Is it our fault that an unnamed fast-food empire that we will refer to as “Sandwich Monarch” offered us an unholy amount of money to develop a way to produce more chicken sandwiches for an otherwise impossibly cheap cost? No! It’s you little people who are the chicken sandwich eaters! We scientists have been eating nothing but caviar and bonbons for the past three months, given that we have all these heaps of dirty corporate money to blow!
Are we to blame for the fact that when “Sandwich Monarch” demanded that the project be shut down (after their CFO was devoured by our test chicken during a routine inspection of our facility) we instead gave the chicken the ability to breath fire and attempted to sell her to rogue nation states all across Southeast Asia? That is simply the culture of the scientific community! If you can’t stand the heat get out of the kitchen! (Also if you can’t stand the actual heat be advised to evacuate Seattle immediately.)
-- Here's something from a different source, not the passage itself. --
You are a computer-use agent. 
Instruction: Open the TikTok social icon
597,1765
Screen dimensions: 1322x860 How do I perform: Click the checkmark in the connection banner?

Ask yourself: When this towering monstrosity of feathers and death burst forth from beneath Volunteer Park and started wantonly destroying everything in its path, what did you do? You ran around like ants getting stomped on and burned up and whatnot. That’s what you did. Real helpful. Meanwhile we, the brave scientists, were busy frantically calling the military to deploy the Giant Fire-Breathing Chicken-Killing Ray Gun WHICH WE ALSO INVENTED BY THE WAY.
And is it our fault the Giant Fire-Breathing Chicken-Killing Ray Gun didn’t actually work at all, and in fact only made the giant chicken more powerful and angrier than ever before? We prefer not to think of it that way (even though we are positive that you will.)
Honestly, for all your whining, and complaining, and screaming in the streets while you scramble through the conflagrations of ashes that used to be your homes, you could at least accept that none of this would have happened if any one of you had reminded us to create an antidote for the poultry-gigantism serum we created. Or are we scientists supposed to think of everything?
Well, worry not. Even though you are the least grateful mass of terrified humanity we have ever seen in our lives, and even though you never even thanked us for trying to make your chicken sandwiches relatively less expensive, and even though this whole mess is about 90% your fault now that we think about it, we scientists will find a way to fix this too—from the safety of our remote facilities in Guam.
We’ll be right on it just as soon as our private escape helicopters arrive. Also no, there is no room for you on our escape helicopters. Get your own escape helicopters. In the meantime, good luck with the colossal glowing eggs (which we understand have begun to emit a high pitched mind-shattering squeal.) You guys tackle that one.